We use Datomic to persist our data. We also use Datomic to query our data. We then create reports from the queried data.

Datomic is not a relational database. However, it's pretty simple to define a Datomic schema which includes logical relationships.

For our project we first establish a "snapshot". A "snapshot" simply simply tells us when we collected our data. A "snapshot" includes a short description. Here is the "snapshot" schema definition supplied to Datomic:

{:db/id #db/id[:db.part/db]
  :db/ident :snapshot/time
  :db/valueType :db.type/instant
  :db/cardinality :db.cardinality/one
  :db/doc "time data was extracted. milliseconds"
  :db.install/_attribute :db.part/db}

  {:db/id #db/id[:db.part/db]
  :db/ident :snapshot/description
  :db/valueType :db.type/string
  :db/cardinality :db.cardinality/one
  :db/unique :db.unique/identity
  :db/doc "free form description of snapshot"
  :db.install/_attribute :db.part/db}

  {:db/id #db/id[:db.part/db]
  :db/ident :snapshot/job-set
  :db/valueType :db.type/ref
  :db/cardinality :db.cardinality/many
  :db/doc "List of Jobs obtained during snapshot"
  :db.install/_attribute :db.part/db}
  

Note the last attribute ":snapshot/job-set". That states a "snapshot" contains zero to many "jobs". The cardinality is "many", the datatype is "ref". We are storing references to "jobs". This definition is similar to a relational database "foreign key".

We use the same concept to relate a "job" to "skills". Each "job" has an attribute which stores zero to many "skill" references.

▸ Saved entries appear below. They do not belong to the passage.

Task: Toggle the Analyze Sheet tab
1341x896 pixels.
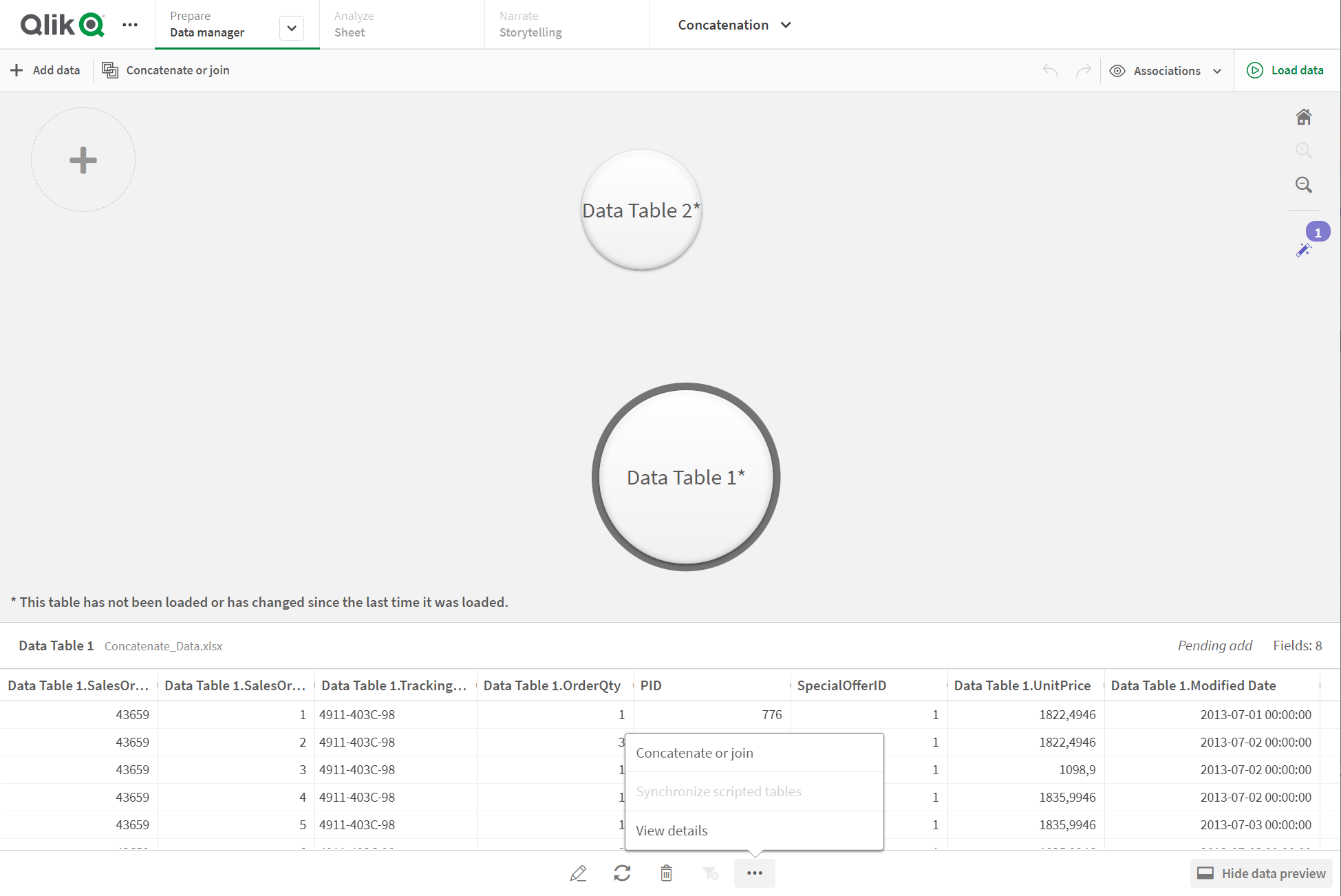Action: tap(354, 24)
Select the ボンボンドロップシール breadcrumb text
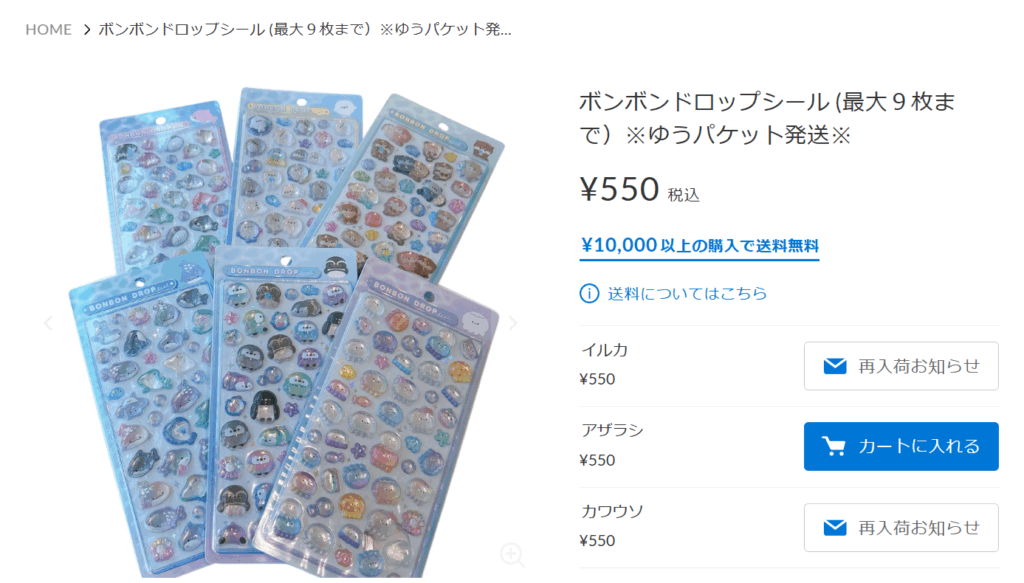This screenshot has height=583, width=1024. pos(304,29)
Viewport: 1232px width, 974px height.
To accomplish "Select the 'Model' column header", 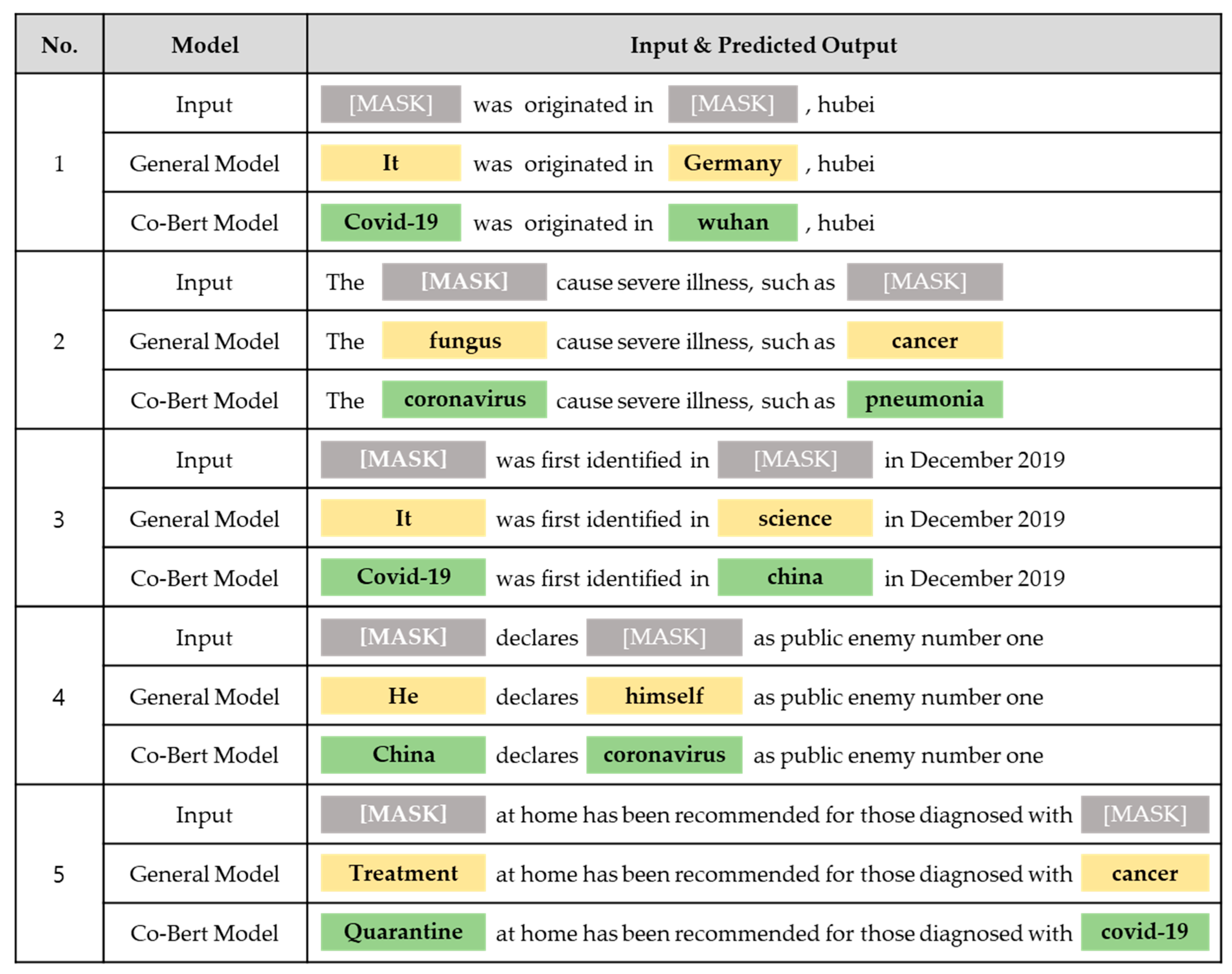I will tap(205, 45).
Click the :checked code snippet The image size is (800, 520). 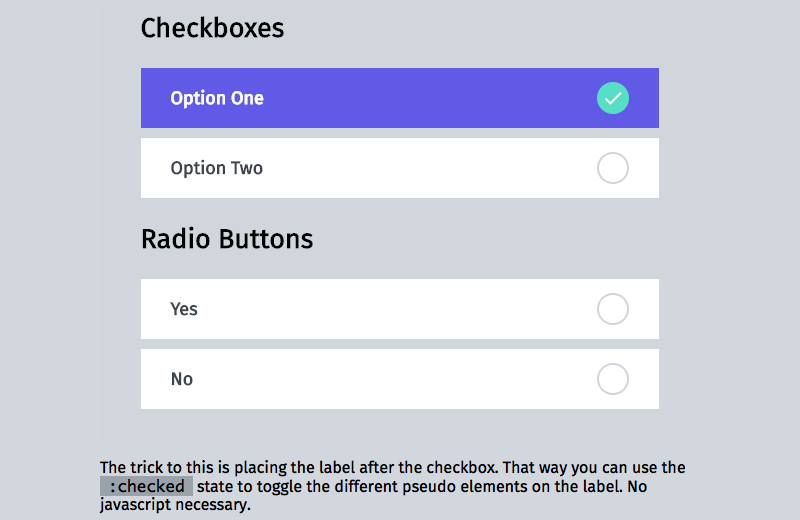(146, 486)
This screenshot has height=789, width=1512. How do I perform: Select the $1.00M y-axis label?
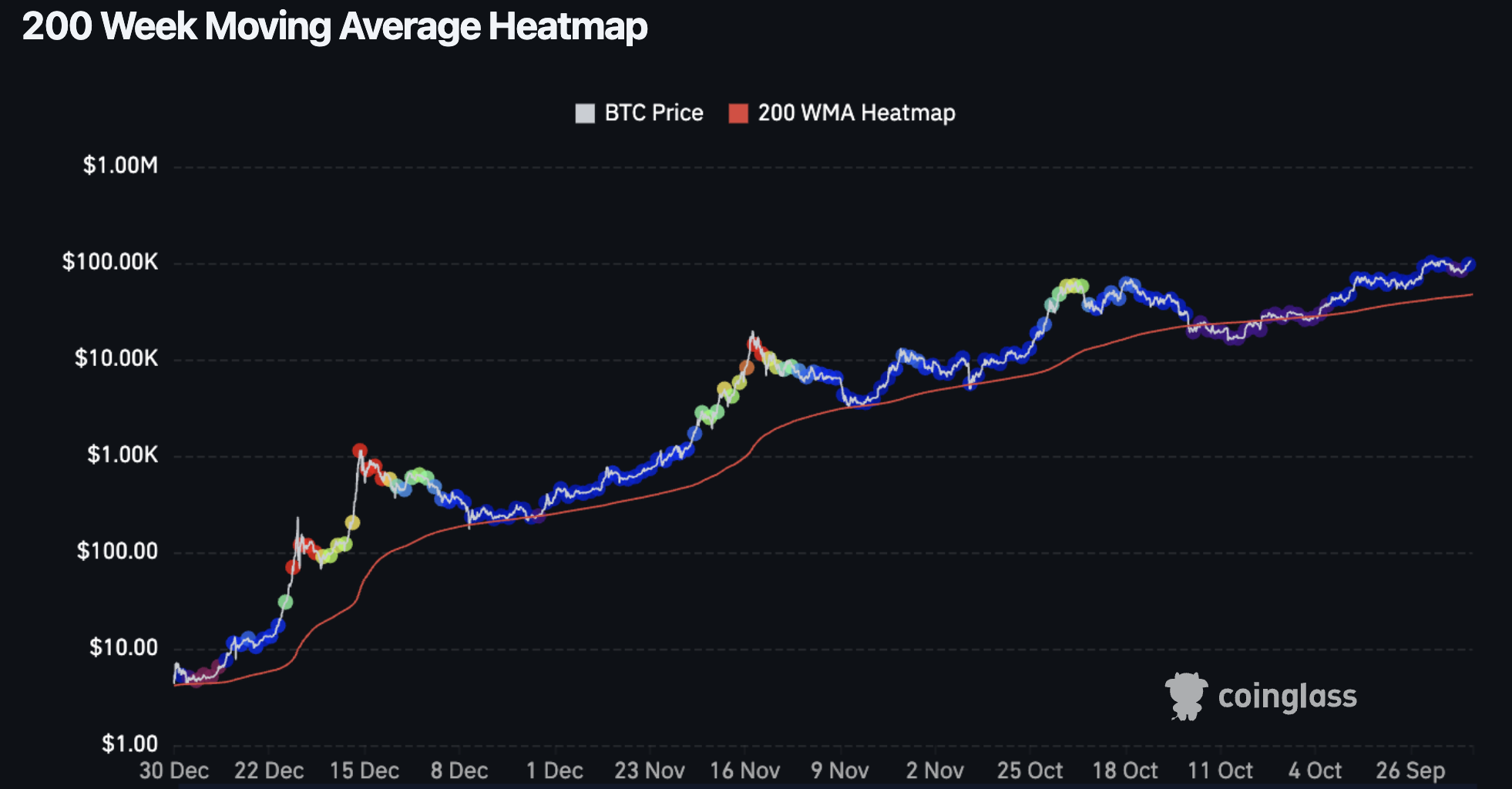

A skill being something like "java", "sql", "python", etc.

The complete schema is located on github in schema.dtm.

The process for updating the database is simple. I first process the "skills". I query Datomic to determine whether a skill already exists in our database. If the skill does not exist in our database, we want Datomic to generate a unique identifier, AKA entity id. If the skill already exists, we use the existing entity id.

Here is the relevant code.

;; conn parameter is the database connection
;; queries the database for a particular skill (E.G. "programming")
;; if found, returns the database entity id
(defn get-skill-entity-id [conn skill]
 (let [results (q '[:find ?c :in $ ?t :where [?c :skill-set/skill ?t]]
              (db conn) skill) ]
         (first results)))

;; returns true if the skill can not be found
;; in the database (E.G. do we have "programming" stored in the database)
(defn skill-not-exists? [conn skill]
   (nil? (get-skill-entity-id conn skill)))

(defn process-skill [conn skill]
  (when (skill-not-exists? conn skill)
    (add-skill conn skill)))

Now, let's add the skill.

(defn add-skill [conn skill]
   (let [ temp_id (d/tempid :db.part/user) ]
      @(d/transact conn
      [[:db/add temp_id :skill-set/skill skill]])))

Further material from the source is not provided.